Auto nel fiume, 45enne si salva a nuoto

Tenta di guadare il corso d’acqua col fuoristrada, la piena travolge e trascina il mezzo: ha rischiato l’ipotermia ed è sotto choc
CASTEL DI SANGRO. Tenta di guadare il fiume Sangro con il suo fuoristrada ma resta intrappolato nell’auto. Così, per mettersi in salvo, è costretto a buttarsi nell’acqua gelida, prima dell’arrivo dei vigili del fuoco. Un 45enne di origine campana, protagonista di una grave imprudenza in questi giorni di maltempo, è vivo per miracolo.

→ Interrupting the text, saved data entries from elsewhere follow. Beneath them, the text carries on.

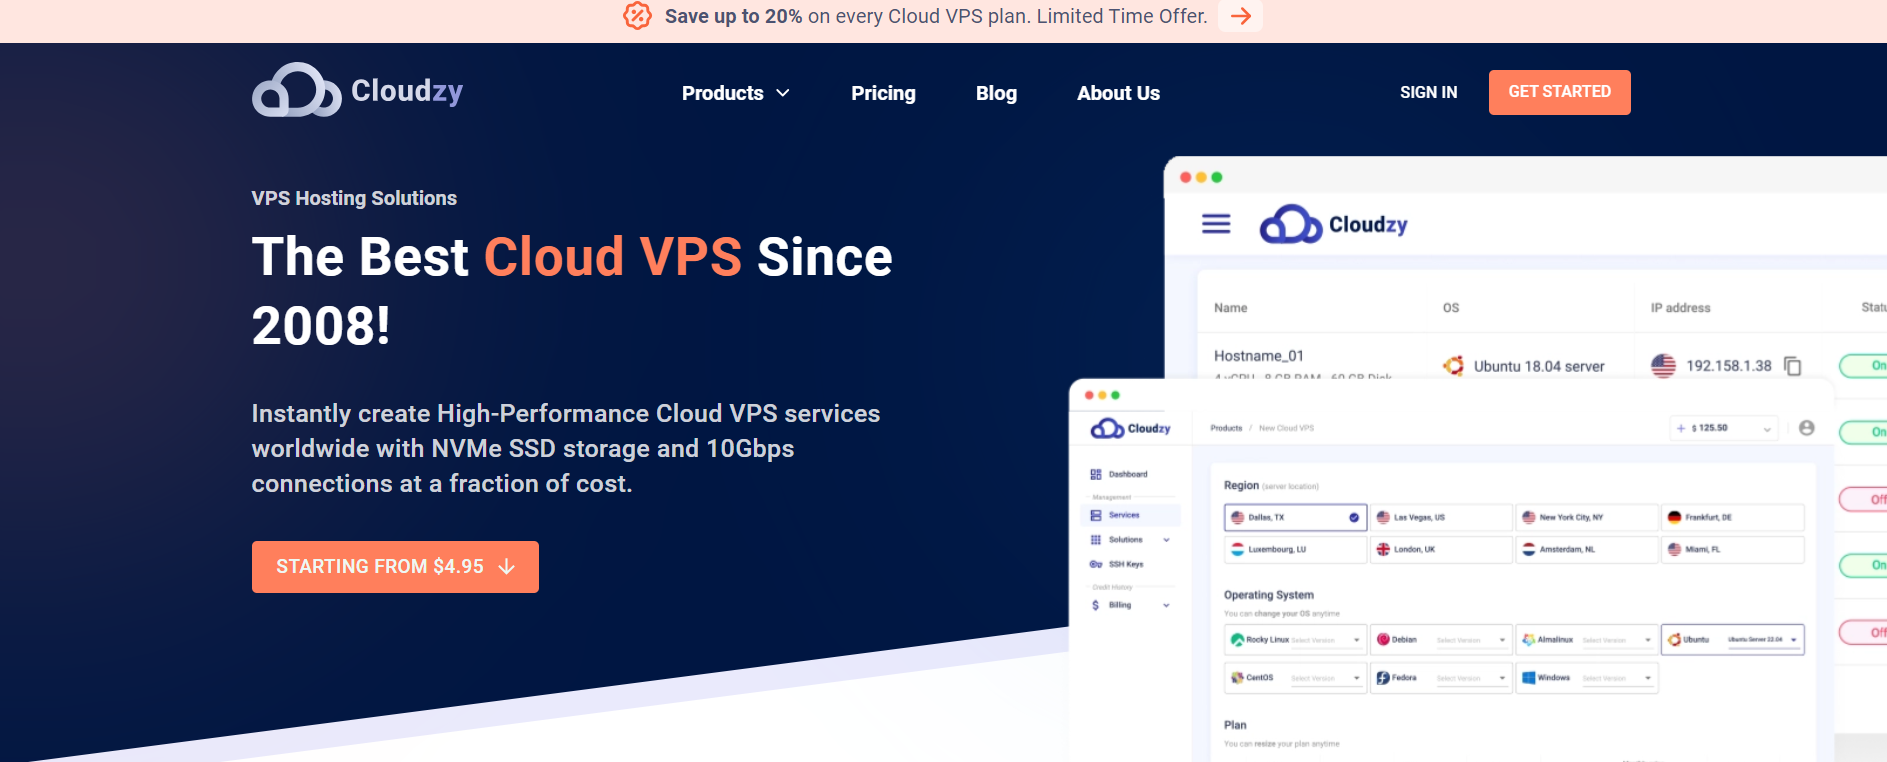Click the Cloudzy logo in the header
1887x762 pixels.
tap(357, 91)
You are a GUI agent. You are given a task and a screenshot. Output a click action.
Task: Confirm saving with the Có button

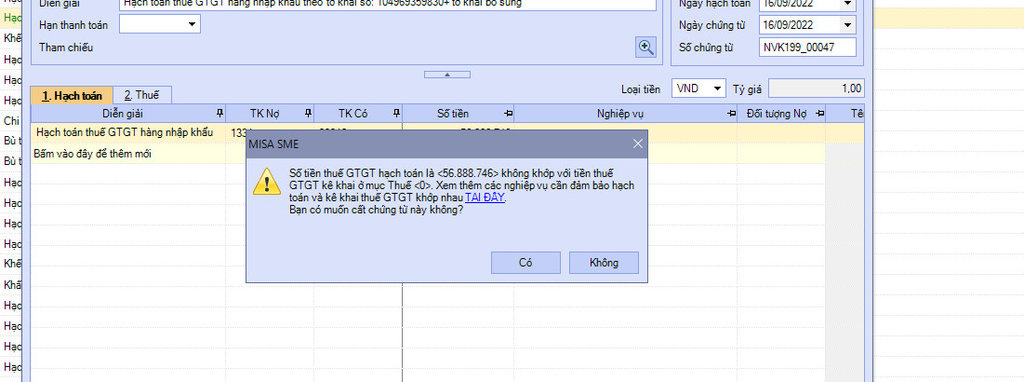(x=526, y=263)
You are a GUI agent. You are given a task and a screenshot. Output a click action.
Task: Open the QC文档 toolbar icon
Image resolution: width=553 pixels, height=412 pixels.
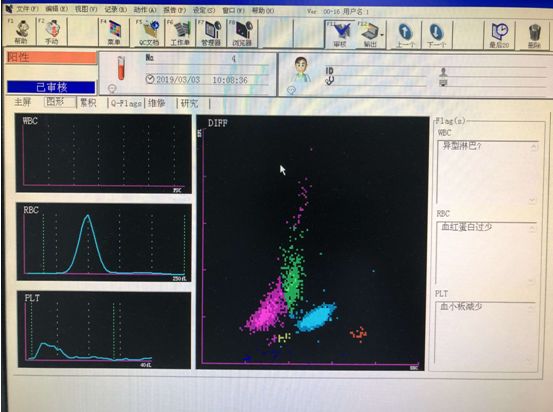tap(149, 33)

L’uomo, che frequenta da sempre Castel di Sangro nel fine settimana e nei periodi estivi, era a bordo del suo fuoristrada Pick-up modello Mercedes quando intorno alle 20.30 è rimasto in panne in mezzo al corso d’acqua in località Lo Speno. In quel punto, non lontano dal centro abitato di Castel di Sangro, ci sono due rampe che consentono di accedere al letto del fiume (utilizzate per lavori di manutenzione). Nei periodi di magra è attraversato dai mezzi fuoristrada. Cosa che è impossibile in questi giorni, con il fiume gonfio in seguito alle piogge e alle nevicate (attualmente la portata dell’acqua è superiore agli 8 metri cubi al secondo). Il 45enne ha tentato di raggiungere la sponda opposta ma è stato travolto dalla forza dell’acqua e la vettura è stata trascinata dalla corrente per almeno una decina di metri. L’abitacolo ha iniziato a riempirsi d’acqua e il mezzo rischiava di ribaltarsi. Fortuna che è andato a incagliarsi in alcuni massi sul letto del fiume. L’uomo, non vedendo vie di scampo, ha avuto la prontezza di fare una chiamata d’emergenza ai vigili del fuoco. I pompieri della caserma di Castel di Sangro, giunti sul posto, hanno valutato la situazione e con tecniche speleo alpinistiche fluviali e di autoprotezione in ambiente acquatico sono riusciti a raggiungere il 45enne, che nel frattempo si era buttato in acqua. L’automobilista è stato portato a riva. Rischiava l’assideramento e per questo è stato subito affidato alle cure dei medici arrivati nel frattempo sul posto. In stato di choc, ha tentato di giustificare la spericolata manovra nell’acqua che poteva costargli molto caro. Successivamente i vigili del fuoco sono riusciti a recuperare il Pick-up bloccato nel fiume e danneggiato. Le operazioni sono state difficili anche a causa delle basse temperature e della forza dell’acqua che spingeva i soccorritori impedendo loro di svolgere correttamente il lavoro. Presenti alle operazioni di soccorso anche i carabinieri della locale stazione di Castel di Sangro. Al momento non si ravvisano reati di alcun tipo. Il comandante dei vigili del fuoco Romeo Panzone si è complimentato con il personale per l’operazione svolta in condizioni davvero estreme. Il sindaco Angelo Caruso ha ricordato ancora una volta «l’importanza del presidio dei vigili del fuoco dell’Alto Sangro e la grande professionalità del personale mostrata in questa occasione».